Distanz zwischen Kamera und Figur, Figur und Handlung gibt es für die Brüder Dardenne nicht: Rosetta, ihre verzweifelte junge Heldin, kämpft um Arbeit in einer Welt, in der es nicht genug für alle gibt. Wie in ihrem ersten Spielfilm "La promesse" treiben die Dokumentarfilmer ihre Hauptfigur in einen moralischen Widerspruch. Die Nähe des Stils zur brüchigen Realität, die Nähe der Handkamera zur körperlichen Darstellung, die Nähe schließlich, die der Zuschauer zu Rosetta entwickelt, schafft Betroffenheit, die ehrlich wie kaum in einem anderen Kino ist. Die Einsicht in komplexe Unterdrückungsmechanismen werden mit emotionaler Aufruhr angesichts einer berührenden Erzählung quittiert. Der Cannes-Gewinner des Jahres 1999 ist ein gewichtiger Beitrag des europäischen Autorenfilms, empfehlenswert ab 14.

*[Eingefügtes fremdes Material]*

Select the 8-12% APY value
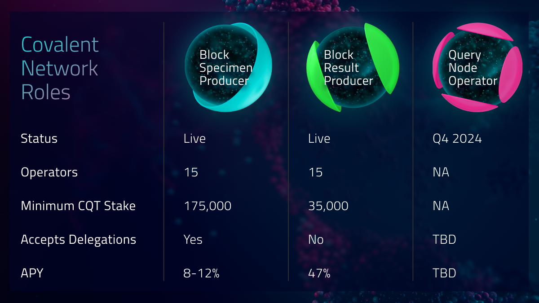The width and height of the screenshot is (539, 303). click(x=202, y=273)
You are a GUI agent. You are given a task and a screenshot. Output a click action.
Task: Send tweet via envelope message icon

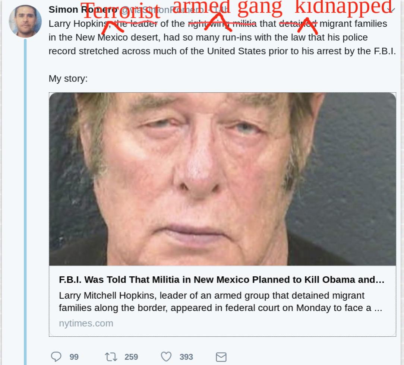click(x=221, y=357)
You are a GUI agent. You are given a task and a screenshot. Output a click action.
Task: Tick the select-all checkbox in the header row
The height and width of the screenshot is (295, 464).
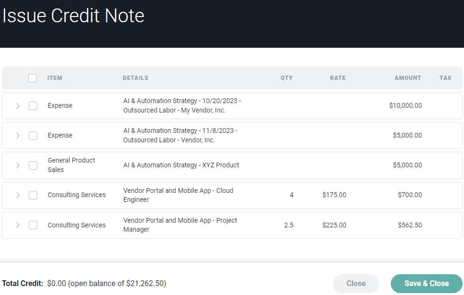(x=33, y=78)
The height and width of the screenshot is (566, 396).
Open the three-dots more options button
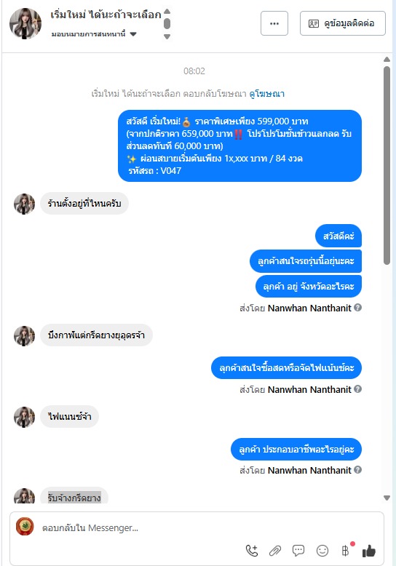click(x=274, y=23)
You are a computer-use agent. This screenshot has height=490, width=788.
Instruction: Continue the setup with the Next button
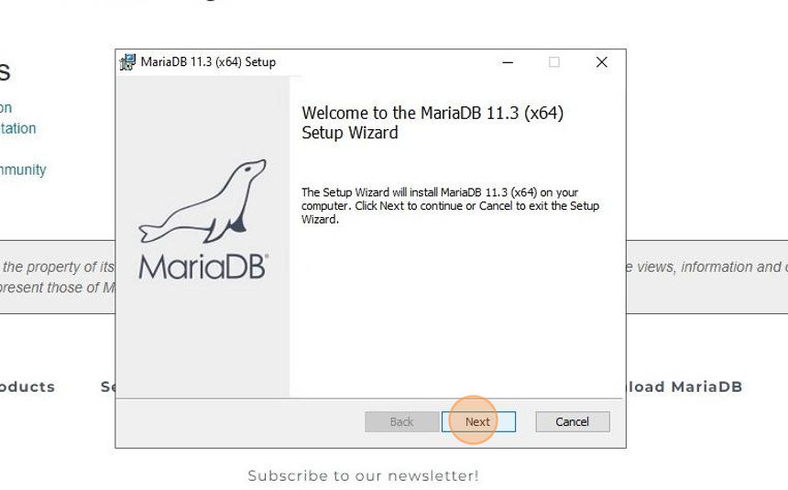coord(478,421)
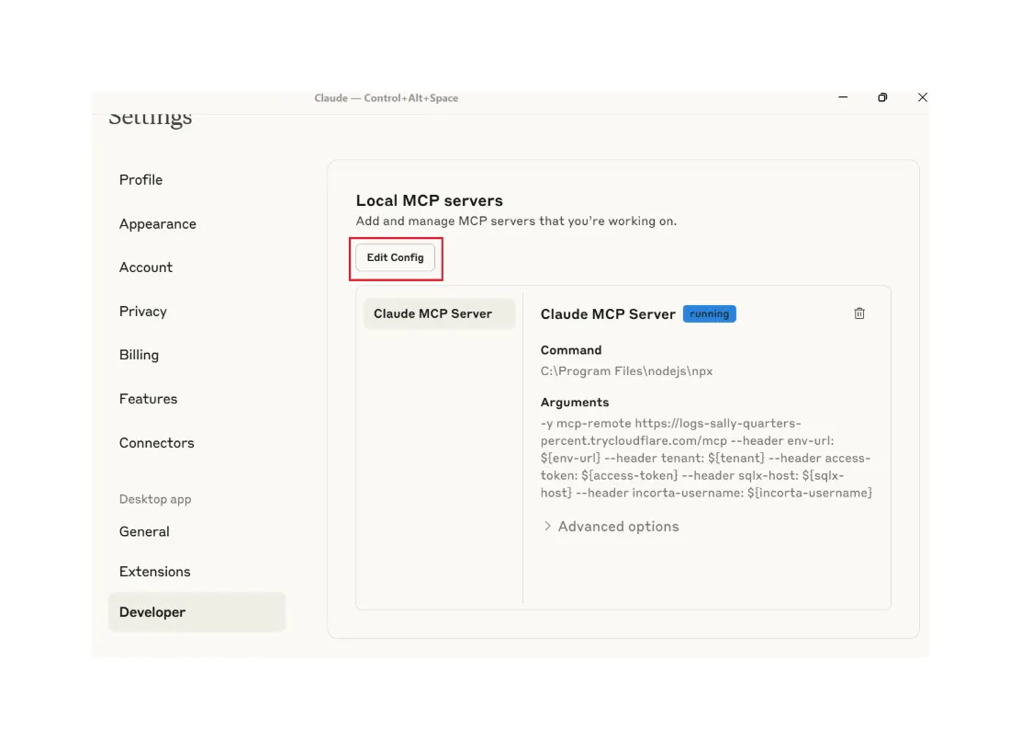The width and height of the screenshot is (1021, 750).
Task: Select Features in the sidebar
Action: pyautogui.click(x=148, y=399)
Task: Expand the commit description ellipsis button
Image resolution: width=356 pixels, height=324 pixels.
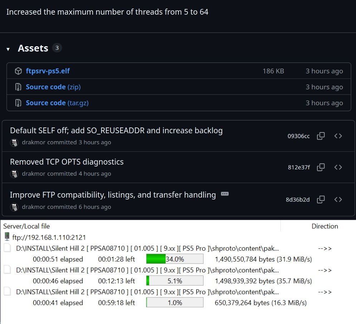Action: (x=225, y=194)
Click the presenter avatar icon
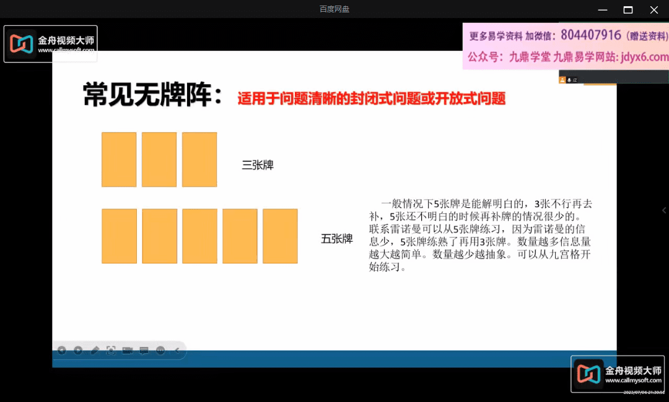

Man könnte es ein Kino der moralischen Unruhe nennen, die Arbeit der Brüder Luc und Jean-Pierre Dardenne. Schon zum zweiten Mal heben die belgischen Dokumentarfilmemacher eine Grube aus, der die Menschheit nicht entkommt, ohne in die Tiefe der eigenen Seele geblickt zu haben. Die Arbeit an ihrem ersten Spielfilm, "La promesse", ging von der Botschaft des sterbenden Markéll aus Dostojewskijs "Die Brüder Karamasow" aus, derzufolge ein jeder vor allen und für alles schuldig ist. Schuldig werden die Helden dieses Kinos nicht vor Gott, sondern weil sie in gesellschaftliche Zusammenhänge eingebettet sind, die sie in den Verrat treiben - an anderen Menschen, die ihnen mit Liebe begegnet sind, und dadurch an sich selbst. "La promesse" legte noch ein ganzes System gesellschaftlicher Unterdrückung frei, ein "Duo Infernale" nannten die Brüder ihr sympathisches Vater-Sohn-Gespann, das auf den Baustellen des familieneigenen Betriebs illegal Handwerker beschäftigte. Die Beziehung zwischen Roger und seinem 15-jährigen Sohn Igor war nicht frei von Gewalt, aber voll von Augenblicken, die ein Band der Freundschaft knüpften. Als Hamidou, ein afrikanischer Einwanderer, vom Gerüst stürzte und der Vater den Schwerverletzten sterben ließ, nahm sich der Sohn dessen Frau Assita an, im Versprechen, das er Hamidou gegeben hatte, und fand zuletzt den Mut, ihr die schreckliche Wahrheit zu offenbaren. Der Film endete zweideutig, im Vakuum des Geständnisses, das keine Lösung bereithält. Rau und ausschnitthaft, in Handkamera und unmittelbarer Improvisation gedreht, sprach der Film von einer unvollkommenen Realität und legte eine Spur, der die Zuschauer zu folgen bereit waren: sie hatten lange nicht mehr erfahren, dass jemand an ihren Blick zu glauben bereit wäre.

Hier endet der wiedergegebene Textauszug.